Information below:

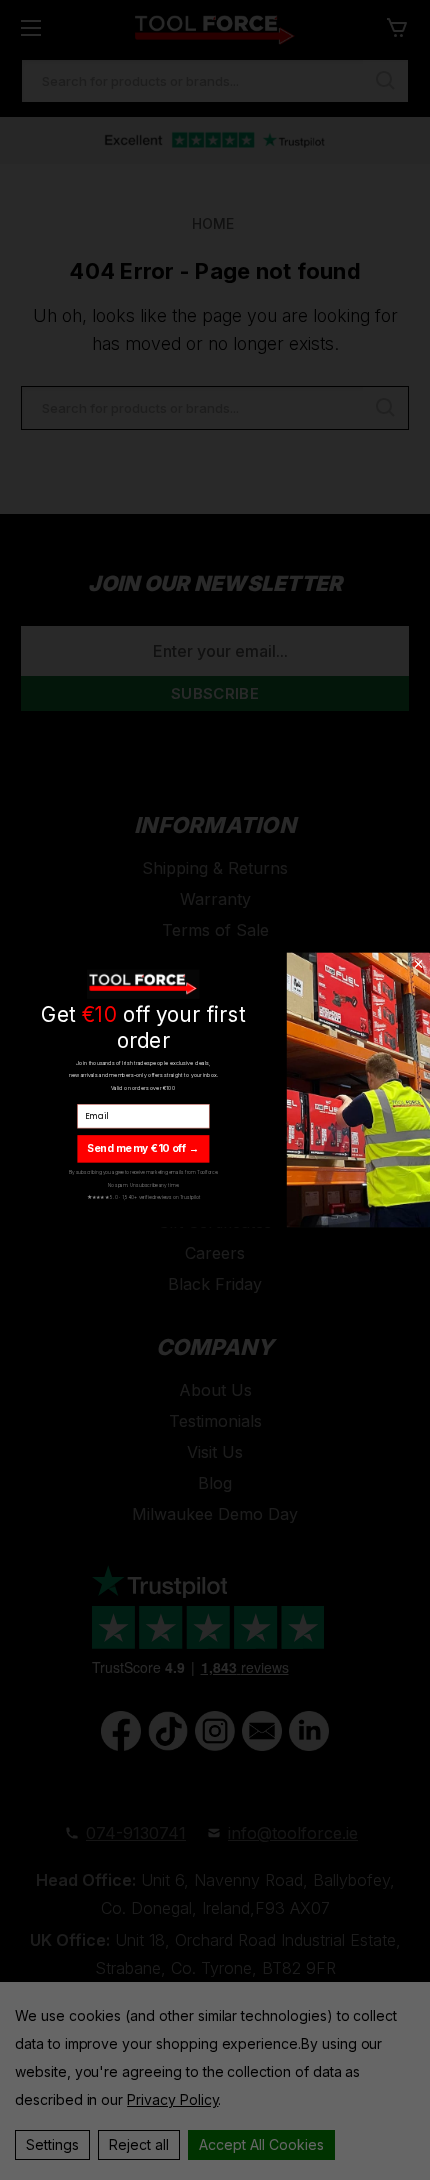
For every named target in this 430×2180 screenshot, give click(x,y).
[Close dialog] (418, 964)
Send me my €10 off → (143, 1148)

End of Information.
Information below:

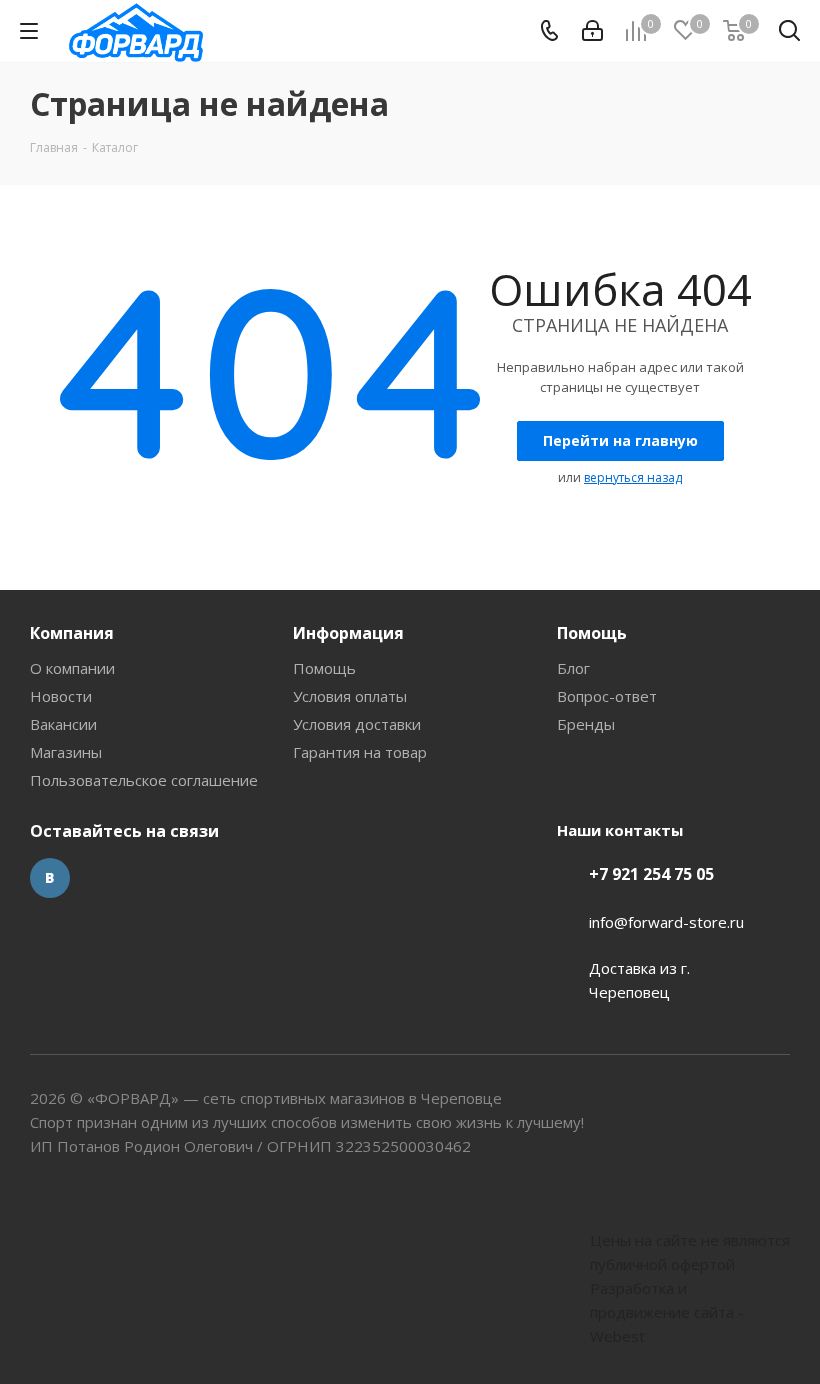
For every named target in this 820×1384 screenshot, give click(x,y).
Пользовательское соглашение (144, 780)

End of Information.

**Goal of the exercise**: All lines above that include the word "screenshot" should be located and copied.

**Answer to this exercise**:
For every named target in this 430×2180 screenshot, give click(x,y).
For every named target in this 820×1384 screenshot, give click(x,y).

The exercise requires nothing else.